Data records:
═══

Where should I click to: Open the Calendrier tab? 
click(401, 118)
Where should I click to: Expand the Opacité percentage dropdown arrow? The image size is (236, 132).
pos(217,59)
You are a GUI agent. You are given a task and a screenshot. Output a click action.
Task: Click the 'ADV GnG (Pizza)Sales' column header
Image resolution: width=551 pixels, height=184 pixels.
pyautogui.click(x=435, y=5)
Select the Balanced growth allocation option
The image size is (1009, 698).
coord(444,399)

═══

> [REQUIREMENT] Beginning from the line that contains "Task: Click the", give each line again exactly, through the final line of the records.

> [RESPONSE TO THIS TASK]
Task: Click the 'ADV GnG (Pizza)Sales' column header
Image resolution: width=551 pixels, height=184 pixels.
pyautogui.click(x=435, y=5)
Select the Balanced growth allocation option
The image size is (1009, 698).
coord(444,399)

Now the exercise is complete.